§ What to produce
Ignore the pictures in the data below and set down exactly the lines from its first line through the line containing "Image resolution: width=800".

[Data excerpts]
·····

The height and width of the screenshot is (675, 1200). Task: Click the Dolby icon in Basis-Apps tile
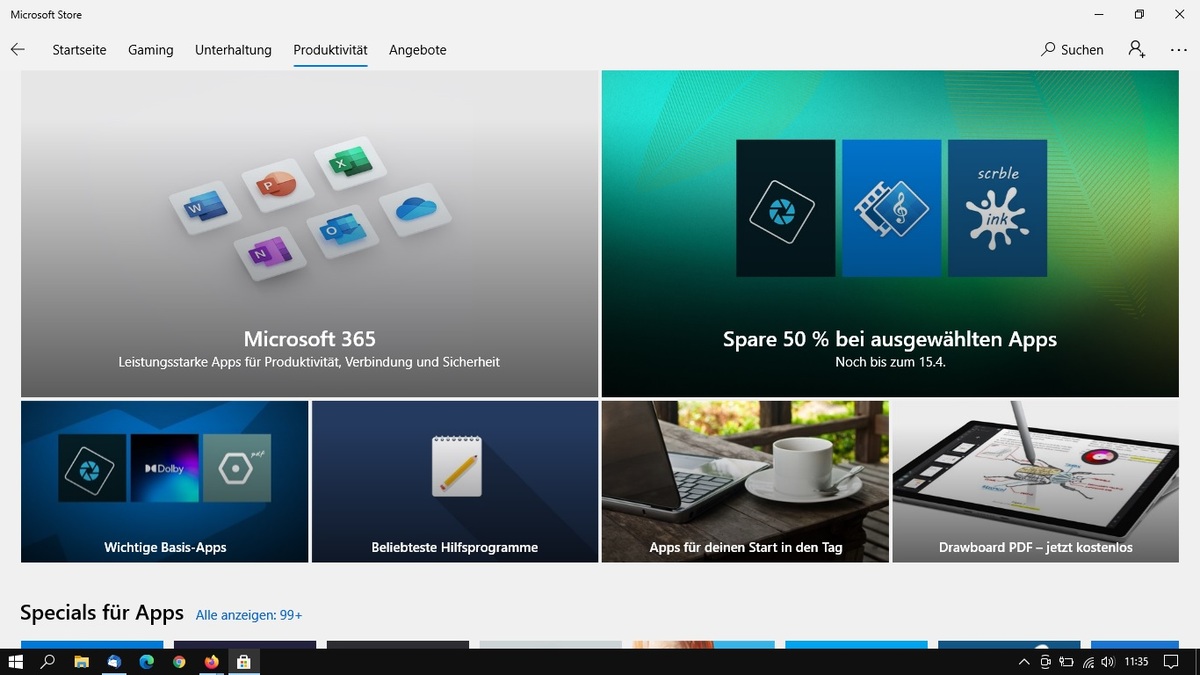tap(165, 468)
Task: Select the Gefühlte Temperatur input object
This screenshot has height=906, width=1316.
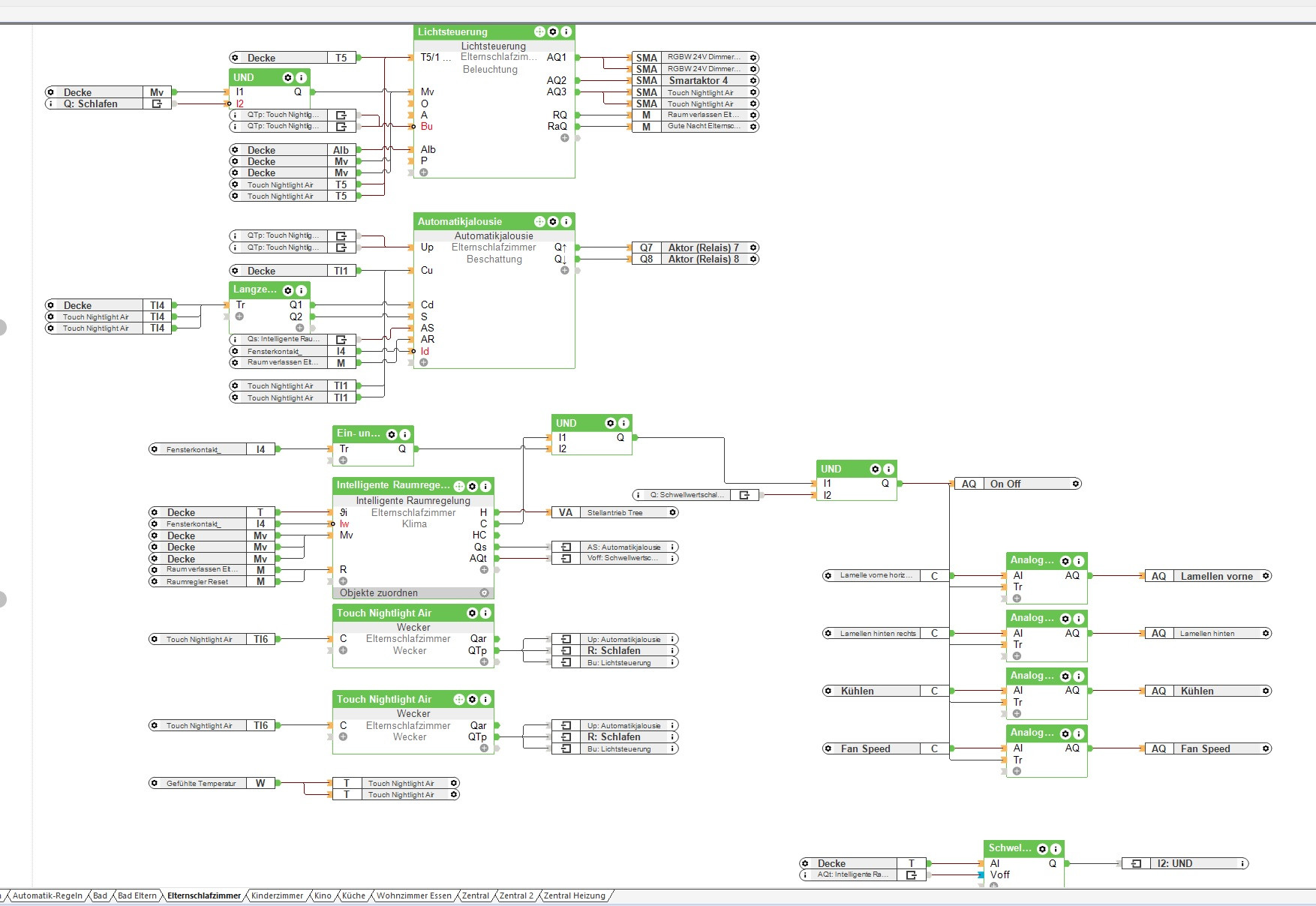Action: point(201,784)
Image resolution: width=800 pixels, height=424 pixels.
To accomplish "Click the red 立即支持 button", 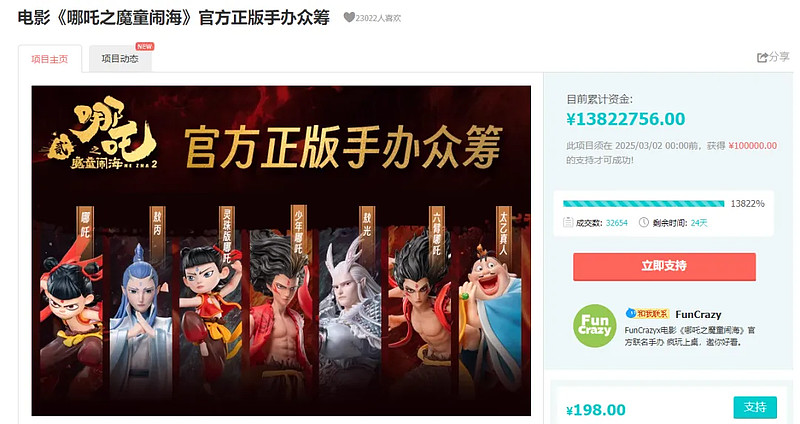I will pos(664,266).
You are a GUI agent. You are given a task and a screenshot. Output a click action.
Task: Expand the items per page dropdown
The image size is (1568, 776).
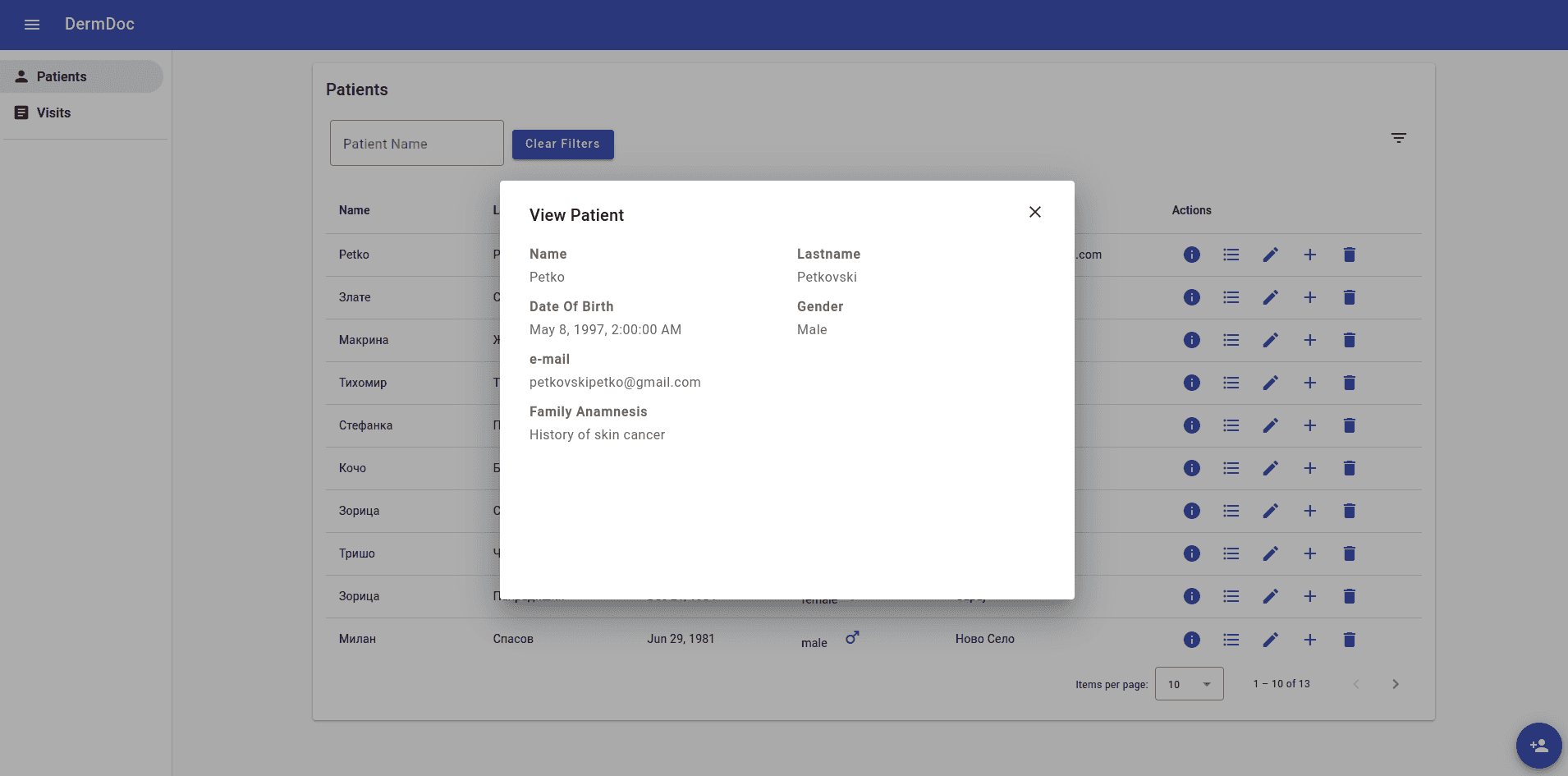coord(1189,684)
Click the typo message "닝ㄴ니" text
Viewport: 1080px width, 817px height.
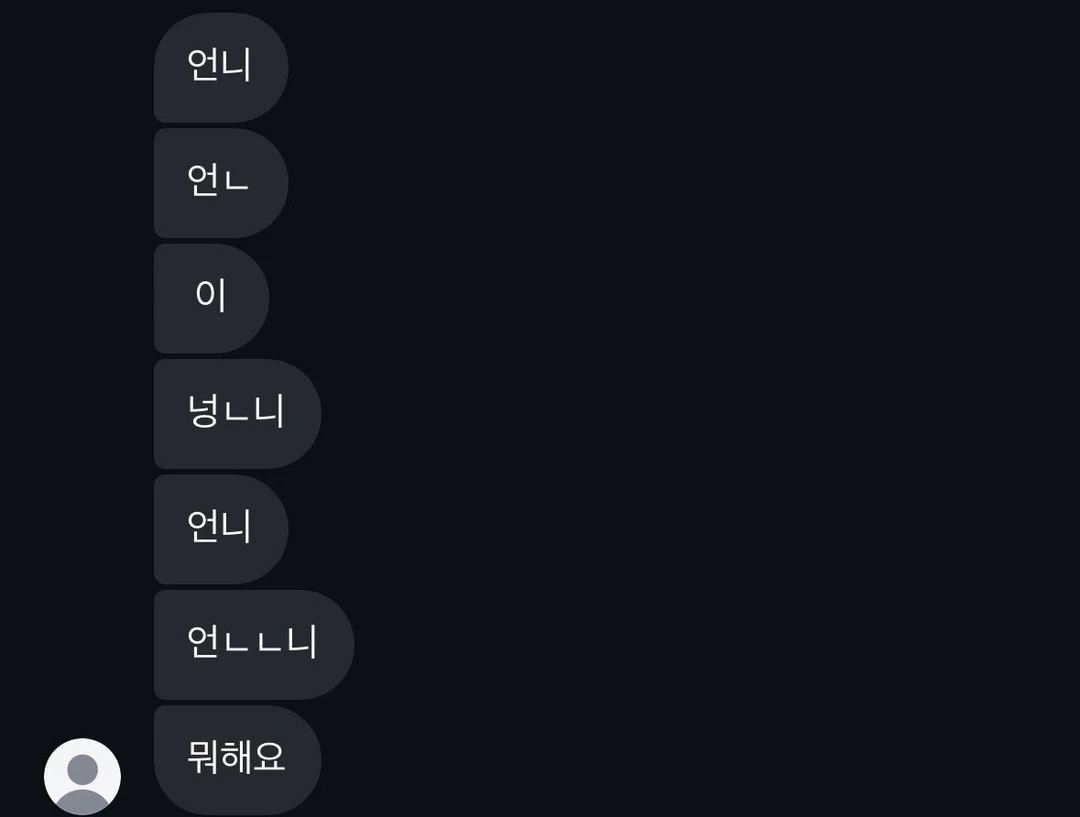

·····

§ Result
The height and width of the screenshot is (675, 1200). Task: Click the Dolby icon in Basis-Apps tile
tap(165, 468)
Task: Select the Gefühlte Temperatur input object
This screenshot has height=906, width=1316.
Action: point(201,784)
Image resolution: width=800 pixels, height=424 pixels.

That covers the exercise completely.